Louay Bahry [Professor of Political Science, University of Tennessee]: "The new Supreme Constitutional Court in Qatar, established by Law No. 12 of 2008 was supposed to start functioning on October 1, 2008, but was postponed for "administrative" reasons. On September 27, 2009 it finally came into being when its head, Mr. Mubarak al-Asiri, Head of the Judiciary Supreme Council, was nominated by Amiri decree. Six other members have yet to be nominated. All must be at least 40 years old and have 15 years legal experience.
The main purpose of the court is to make sure that existing laws in Qatar comply with the provisions of the constitution issued in 2005. It will also function as a court of last appeal in Qatar. Either the defense or prosecution in lower court cases can appeal to the Supreme Court if they feel that the decision of such a court is not in keeping with the law or has misinterpreted the law. Qatar sees the court as a big step forward in the modernization of its institutions.
It is worth noting how "law" is currently made in Qatar. While the constitution provides for a 45 member elected assembly (two thirds elected; one third appointed) to participate in making law, no such election has been held or announced, four years after the constitution was promulgated. For the time being, the country has a "consultative body" of 35 members, all appointed by the Amir. It will be interesting to see how the new court will handle any challenges to the existing laws.

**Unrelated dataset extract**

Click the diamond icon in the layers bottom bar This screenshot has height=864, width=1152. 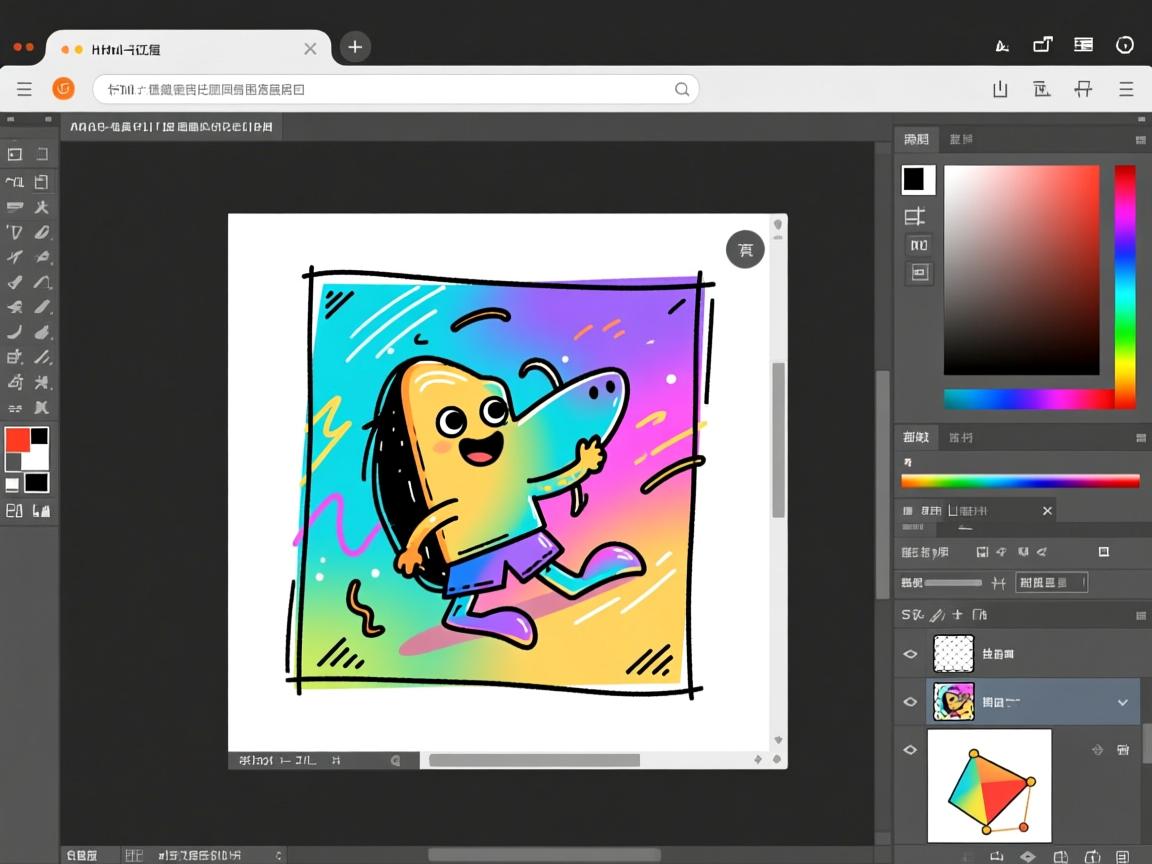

Article 6 of the Qatari constitution also specifies that "the state shall respect and strive to implement all international agreements, charters and conventions it is party thereof." This may open the possibility of some challenges to Qatari law and practice to accord with international standards, particularly if a local plaintiff challenges a lower court ruling. For example, Qatar is a member of the International Labor Organization and has, presumably, agreed to its rules. Human rights organizations and the ILO have criticized the sponsorship (kafala) system under which most foreign laborers (now 800,000) work in Qatar (and the rest of the GCC countries). Under this system every foreigner who works in the country is sponsored by a national who has control over visas for his entry, the duration of his work, conditions, salary, dismissal and even expulsion. The system has been compared to slavery. The ILO has asked the six GCC countries to abolish or modify this system. While Bahrain just announced in April that it would end the system, and other GCC countries are considering modification, Qatar is still holding onto it. Could a worker in Qatar use this new court to challenge his or her status (belonging to a sponsor or kafeel) by claiming that parts of Qatar's labor laws do not accord with ILO standards or rules? If so, the potential for future modernization of Qatar institutions could become real."